As we prepare to commemorate World AIDS Day on Saturday, no one
should overlook the devastating toll the deadly disease has taken on
the African-American community. Consider the following: •
Although African-Americans represent only 12.7 percent of the U.S.
population, they were half of all AIDS cases detected in 2005; •
The rate of Blacks contracting AIDS is 10 times that of Whites and
Black women have contracted AIDS at a rate 23 times higher than that of
White women; • Although African-Americans constitute only 16
percent of U.S. teenagers, they represent 69 percent of all new AIDS
cases reported among teens; • Black women account for 66 percent of all new AIDS cases among women and • HIV- and AIDS-related death rates are highest among African-Americans, with Blacks accounting for 55 percent of such deaths. There are some interesting facts among the numbers. Both
Black and White women were most likely to be infected through
heterosexual activities. White women were more likely than Black women
to have been infected as a result of drug use. And among men having sex
with men, one study conducted in five cities found that 46 percent of
such Black men were HIV infected compared to 21 percent of White men in
that category. There were some geographical variances as well.
AIDS cases were highest in the eastern section of the country, with the
District of Columbia leading the way with the highest rate. However, 51
percent of Blacks living with AIDS and 56 percent of all newly-reported
cases among Blacks were in the South, where African-Americans make up
only 19 percent of the region’s population. Just nine states
and Washington, D.C. account for 72 percent of all Blacks living with
AIDS. In order, they are: New York (33,924), Florida (22,232), Texas
(11,307), Georgia (11,255), Maryland (11,113), California (10,947), New
Jersey (9,511), Pennsylvania (8,488), Illinois (8,042) and the District
of Columbia (7,925). Compounding matters, according to data
assembled by the Kaiser Family Foundation, “Blacks with HIV/AIDS were
more likely to be publicly insured or uninsured than their white
counterparts, with over half (59 percent) relying on Medicaid compared
to 32 percent of whites. One fifth of Blacks with HIV/AIDS (22 percent)
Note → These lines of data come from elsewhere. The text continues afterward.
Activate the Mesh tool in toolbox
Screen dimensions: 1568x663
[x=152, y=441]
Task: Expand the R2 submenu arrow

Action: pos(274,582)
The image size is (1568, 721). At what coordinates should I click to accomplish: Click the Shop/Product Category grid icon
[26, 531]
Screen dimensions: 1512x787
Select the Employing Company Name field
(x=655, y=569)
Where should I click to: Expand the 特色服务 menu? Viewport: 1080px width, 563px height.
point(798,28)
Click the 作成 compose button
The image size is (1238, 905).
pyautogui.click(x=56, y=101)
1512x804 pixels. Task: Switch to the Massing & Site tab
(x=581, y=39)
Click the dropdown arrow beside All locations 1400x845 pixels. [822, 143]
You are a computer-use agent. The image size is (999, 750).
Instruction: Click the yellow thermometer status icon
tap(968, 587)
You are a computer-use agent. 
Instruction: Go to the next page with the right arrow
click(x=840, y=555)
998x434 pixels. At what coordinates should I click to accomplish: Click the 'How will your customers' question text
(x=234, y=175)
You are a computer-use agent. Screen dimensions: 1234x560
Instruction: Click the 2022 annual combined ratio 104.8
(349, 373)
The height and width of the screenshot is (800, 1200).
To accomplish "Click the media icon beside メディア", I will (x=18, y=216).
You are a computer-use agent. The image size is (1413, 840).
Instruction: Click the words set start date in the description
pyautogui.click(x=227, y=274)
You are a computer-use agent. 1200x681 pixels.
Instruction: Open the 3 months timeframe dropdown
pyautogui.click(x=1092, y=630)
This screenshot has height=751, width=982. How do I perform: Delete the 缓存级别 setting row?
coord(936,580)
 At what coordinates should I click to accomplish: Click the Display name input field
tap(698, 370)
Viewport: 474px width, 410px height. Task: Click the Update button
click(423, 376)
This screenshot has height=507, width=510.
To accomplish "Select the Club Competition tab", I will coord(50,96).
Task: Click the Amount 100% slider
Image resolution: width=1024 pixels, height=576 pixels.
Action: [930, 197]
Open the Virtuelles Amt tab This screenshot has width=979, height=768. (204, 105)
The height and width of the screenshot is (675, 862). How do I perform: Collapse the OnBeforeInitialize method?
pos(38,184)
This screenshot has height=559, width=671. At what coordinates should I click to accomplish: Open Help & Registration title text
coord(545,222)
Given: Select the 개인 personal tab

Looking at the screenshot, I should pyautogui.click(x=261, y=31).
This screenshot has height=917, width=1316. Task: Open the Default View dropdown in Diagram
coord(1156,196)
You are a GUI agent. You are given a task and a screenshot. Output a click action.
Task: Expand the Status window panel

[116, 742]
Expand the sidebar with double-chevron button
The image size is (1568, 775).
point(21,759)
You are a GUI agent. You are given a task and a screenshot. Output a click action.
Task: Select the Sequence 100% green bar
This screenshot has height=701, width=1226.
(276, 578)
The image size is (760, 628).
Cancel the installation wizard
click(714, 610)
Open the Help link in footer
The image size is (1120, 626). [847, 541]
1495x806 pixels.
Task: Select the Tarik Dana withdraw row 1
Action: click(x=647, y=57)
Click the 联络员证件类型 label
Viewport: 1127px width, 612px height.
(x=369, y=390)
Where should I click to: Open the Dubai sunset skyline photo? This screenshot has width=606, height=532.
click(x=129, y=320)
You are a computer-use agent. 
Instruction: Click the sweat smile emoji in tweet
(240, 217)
were uninsured compared to 17 percent of whites. Blacks were also much
less likely to be privately insured than whites (14 percent compared to
44 percent).” What can be done? On an individual level,
African-Americans should eliminate risky sexual behavior. And even if
one contracts HIV, they can live healthier lives by being tested and
treated early. Unfortunately, HIV and AIDS are detected in more
advanced stages among African-Americans. From a public policy
perspective, the Open Society Institute published a report earlier this
year titled, “Improving Outcomes: Blueprint for a National AIDS Plan
for the United States.” Chris Collins, the author of the study,
observed, “It is time the United States develops what it asks of other
nations that it supports in combating AIDS: a national plan that
provides a roadmap for concrete and equitable results.” According to the report, such a plan should: 1) Focus increased attention on concrete outcomes through reliance on evidence-based and cost-effective programming. 2) Set ambitious, visible and credible targets for improvement in a limited number of areas. 3) Identify clear priorities for action on the selected targets. 4) Set out specific objectives for multiple sectors, including government, civil society, community organizations, and business. 5) Make the prevention and treatment needs of African Americans a primary focus. 6) Promote and test innovative ideas about how to overcome structural barriers to more effective prevention and treatment. 7) Improve methods of measuring progress. 8) Make federal agencies responsible for coordinating the collaborative efforts of government, business, and civil society. 9)
Require the Secretary of Health and Human Services to report regularly
on the status of progress toward targets in the national plan. In
calling for a national plan to combat AIDS, the Open Society report
does not ignore numerous panels and studies that have predated the
report. Ronald Reagan’s Presidential Commission on the HIV epidemic,
for example, issued 600 recommendations, most of them ignored. The
Clinton administration issued its own National AIDS Strategy report in
1997. Most of its proposals were similarly ignored. “Over 1.5
million infections and over a half million deaths into its 26-year-old
HIV/AIDS epidemic, the United States still does not have a
comprehensive strategic national plan to tackle AIDS within its own
borders,” the Open Society report states. “The United States will spend
over $16 billion on the domestic epidemic in fiscal year 2007…But no
comprehensive plan will guide strategic use of AIDS-related dollars or
hold government agencies accountable for steadily improved outcomes for
people living with HIV/AIDS or at risk of infection.”